Almost half the patients in Soler’s original case series on diabetic mastopathy also had thyroid gland abnormalities and high titers of antimicrosomal antibodies suggesting an immunologic link that may be implicated in the pathogenesis of the inflammatory breast lesions.1 Lammie et al8 reported a case series of lymphocytic mastopathy in which one patient had known thyroid microsomal antibodies and type I diabetes and another patient later developed Hashimoto disease. This demonstrates that the perilobular inflammatory infiltrates seen on a breast biopsy may be an early indicator of autoimmune thyroid disease and is likely underdiagnosed. Early recognition may have tremendous impact on the patient’s disease process.
An abundant periductal lymphocytic infiltrate may raise the differential diagnosis of lymphoma. Aozasa et al9 described 19 cases of mammary lymphoma, of which most cases were B-cell lymphomas and were associated with coexisting or antecedent lymphocytic mastopathy. Molecular and immunophenotypic studies by Valdez et al12 demonstrated no increased risk of mammary B-cell lymphoma in patients with lymphocytic mastopathy despite the marked B-cell infiltrates and frequent presence of lymphoepithelial lesions. Immunostaining can be helpful in differentiating lymphoproliferative disorders from a reactive benign process such as lymphocytic mastopathy secondary to autoimmune processes (Fig. 2).

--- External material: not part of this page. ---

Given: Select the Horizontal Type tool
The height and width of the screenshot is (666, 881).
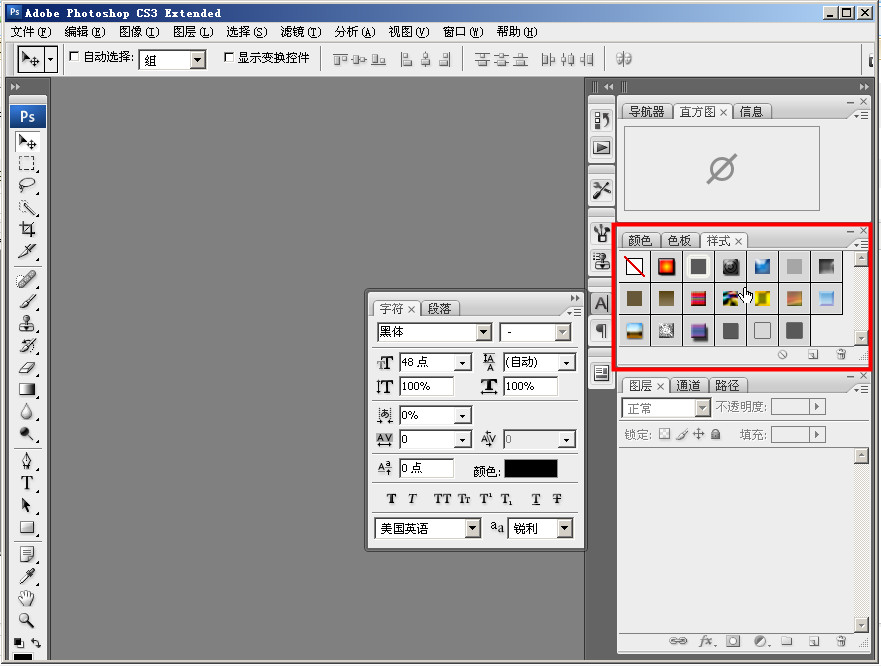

As previously described, these breast lesions seem to progress through stages with earlier stages characterized by a heavy inflammatory infiltrate and later stages characterized by increased fibrosis and decreased inflammation.8 Many of these reports on lymphocytic and diabetic mastopathy reflect cases in which breast biopsies were taken for palpable breast masses. This indicates that these lesions most likely represent relatively late stages of this disease process in which fibrosis is dense enough to present as a mass. In contrast, our current case represents an early stage of this same process in which there is only incidental lymphoplasmacytic inflammation without the sclerotic component. This kind of isolated periductal and/or perilobular lymphocytic infiltrate is often seen in patients with known diabetes or other autoimmune disease and therefore should encourage correlation with the patient’s clinical history. When no evidence of systemic disease is found in the patient’s history, it may be advisable to communicate the possibility of an underlying systemic disease process to the clinician in order to ensure appropriate clinical follow-up for the patient.